(Saved entries)
==========

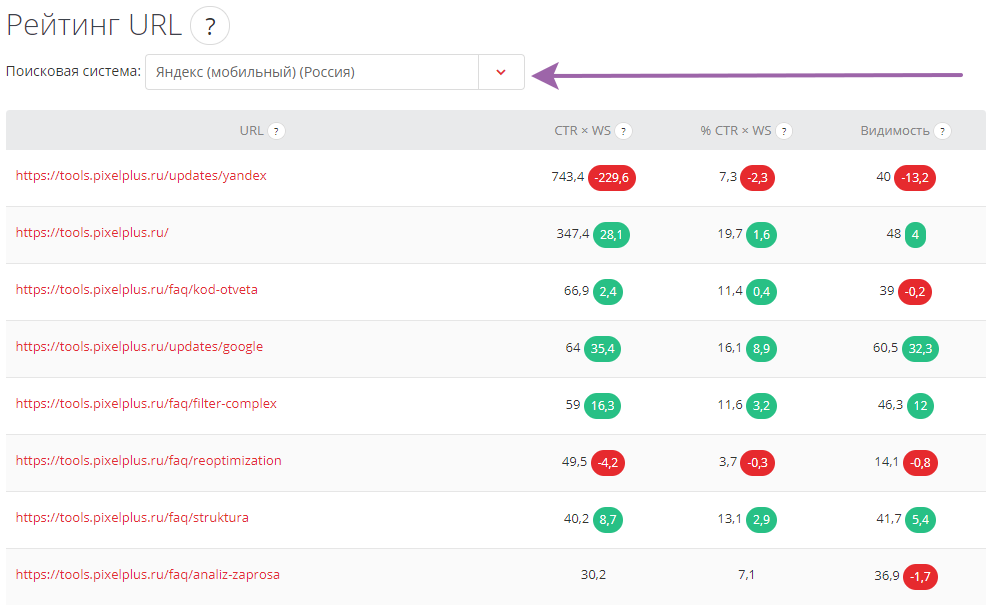Expand the search engine dropdown arrow
This screenshot has width=1006, height=605.
(501, 72)
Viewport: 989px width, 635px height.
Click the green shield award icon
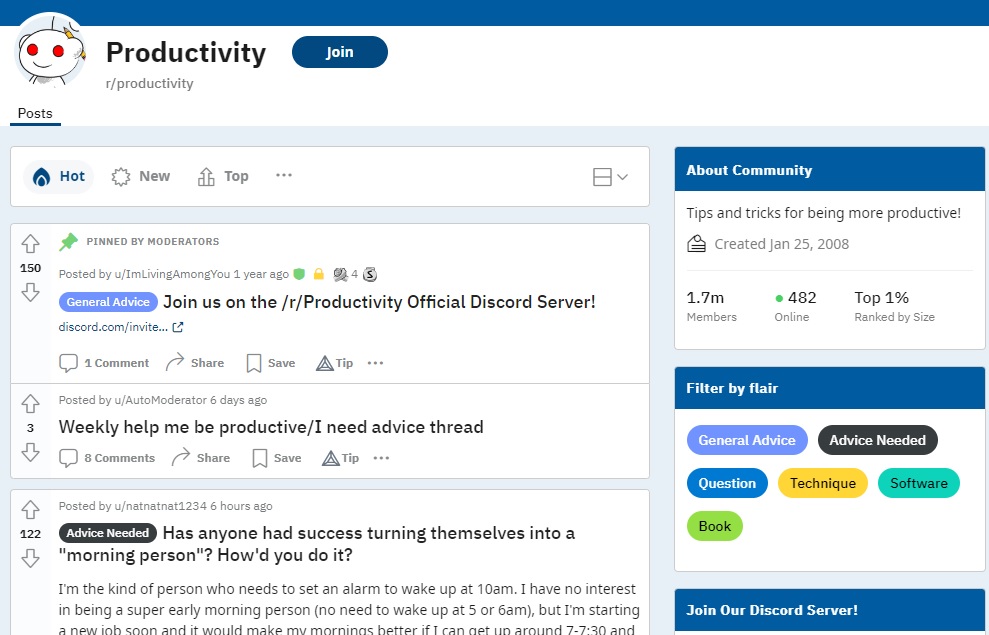300,273
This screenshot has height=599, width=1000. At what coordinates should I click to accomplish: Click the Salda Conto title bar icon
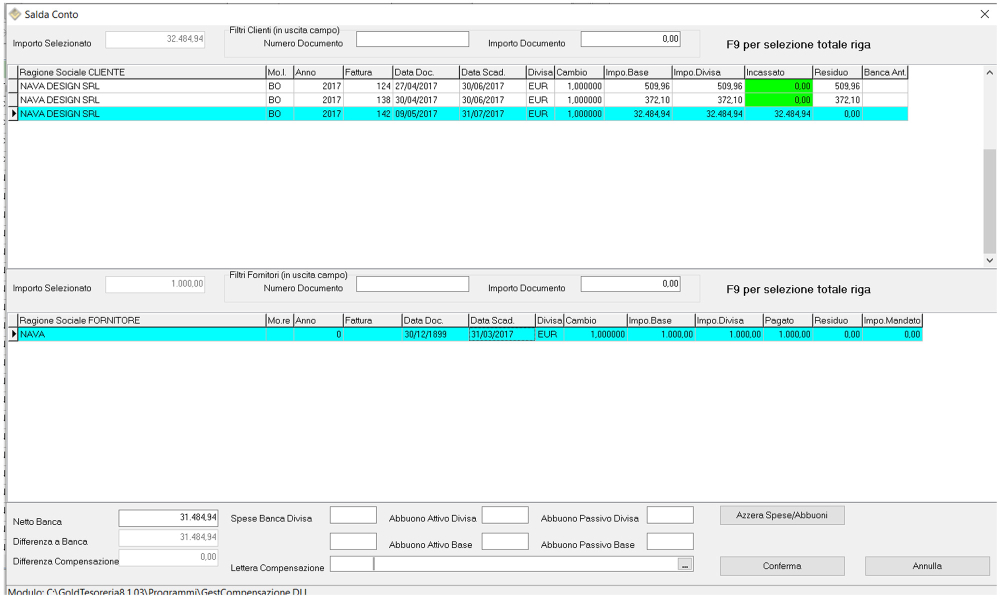pos(14,15)
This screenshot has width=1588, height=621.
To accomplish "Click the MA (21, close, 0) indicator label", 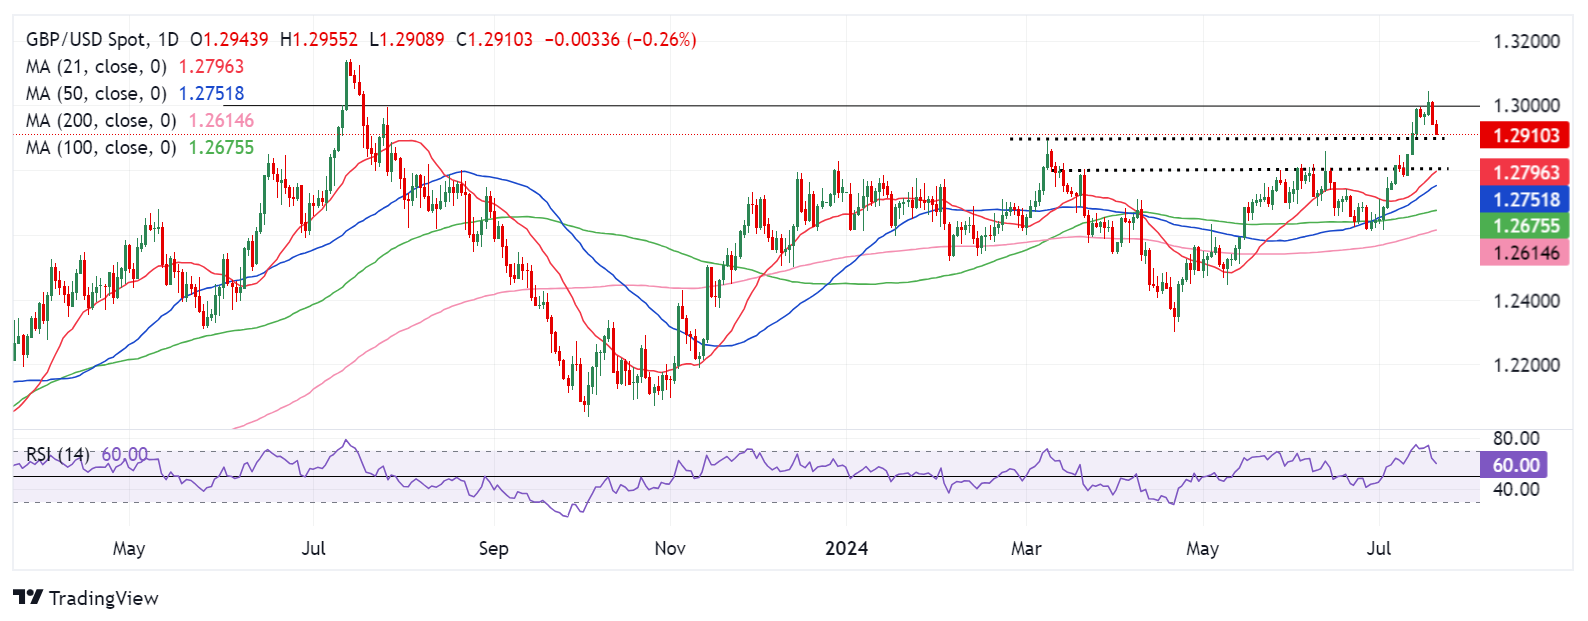I will pyautogui.click(x=96, y=67).
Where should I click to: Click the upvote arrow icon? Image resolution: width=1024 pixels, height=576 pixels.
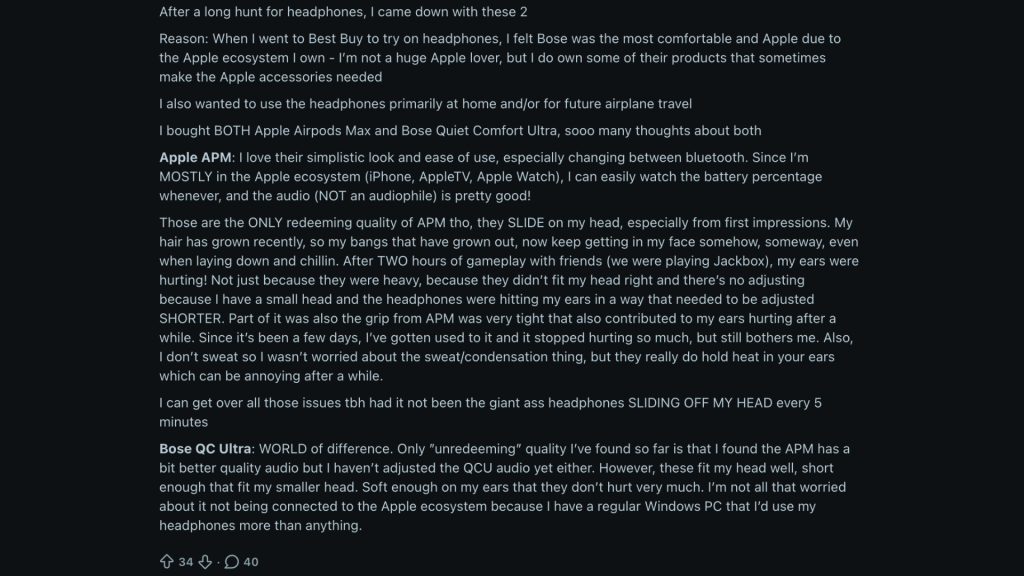[x=166, y=562]
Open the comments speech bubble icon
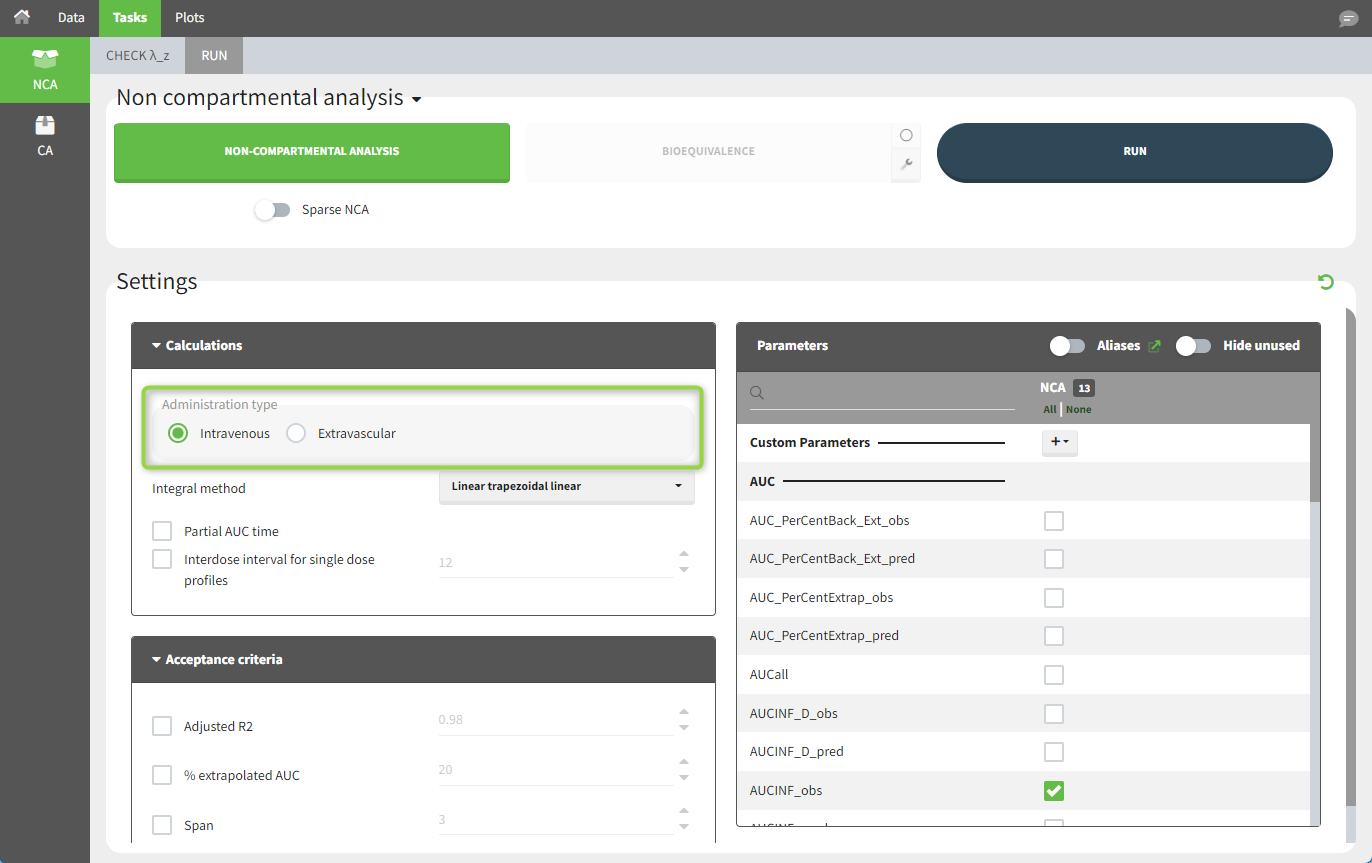Screen dimensions: 1372x863 click(1348, 19)
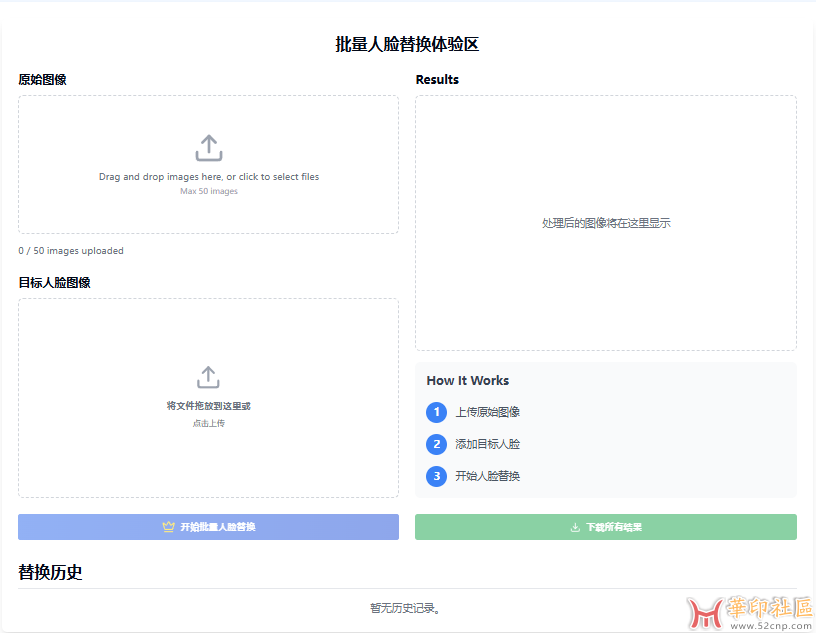Click the 添加目标人脸 step text
This screenshot has width=816, height=633.
click(487, 444)
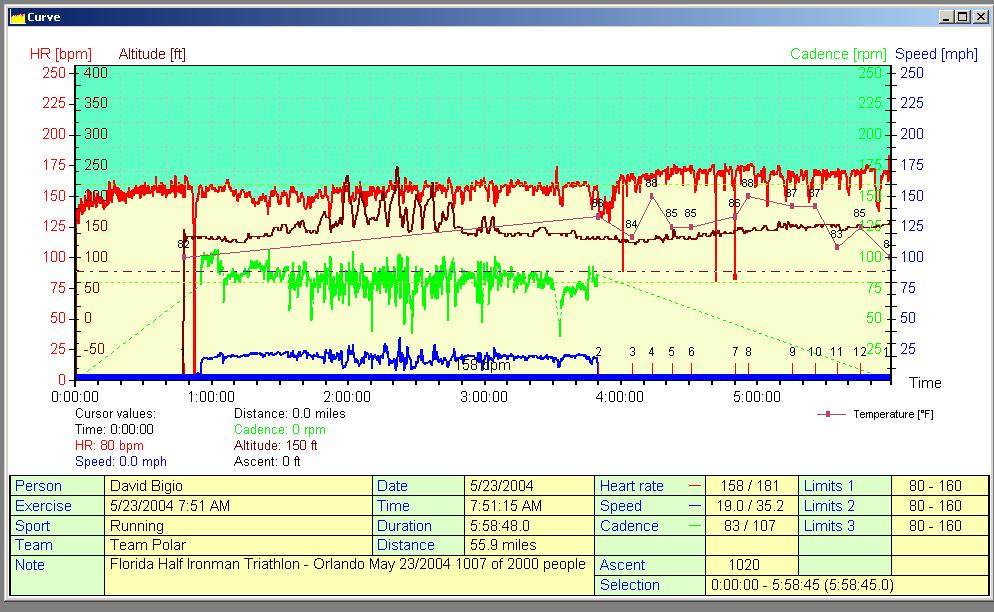Click the Note field with triathlon text
The width and height of the screenshot is (994, 612).
point(346,565)
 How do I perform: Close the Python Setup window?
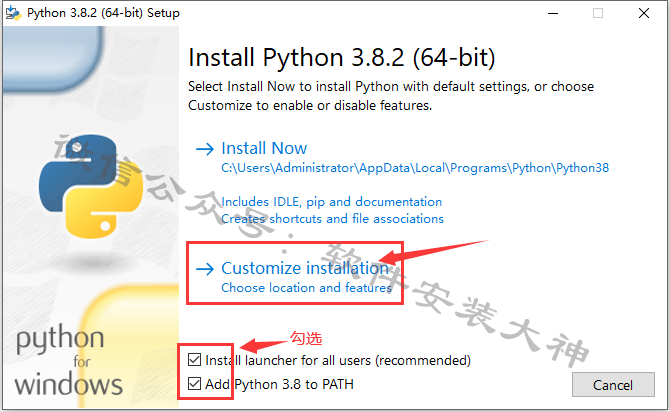pos(644,13)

==========

● WHAT THIS TASK INVOLVES: Above are the records; copy exactly the lines from the one with "Click the green shield award icon" through the one with "This screenshot has width=1588, height=621.", including both, and nothing more. Leave out pictures.

● YOUR SOLUTION:
Click the green shield award icon
300,273
This screenshot has height=599, width=1000. At what coordinates should I click to accomplish: Click the Salda Conto title bar icon
pos(14,15)
This screenshot has width=1588, height=621.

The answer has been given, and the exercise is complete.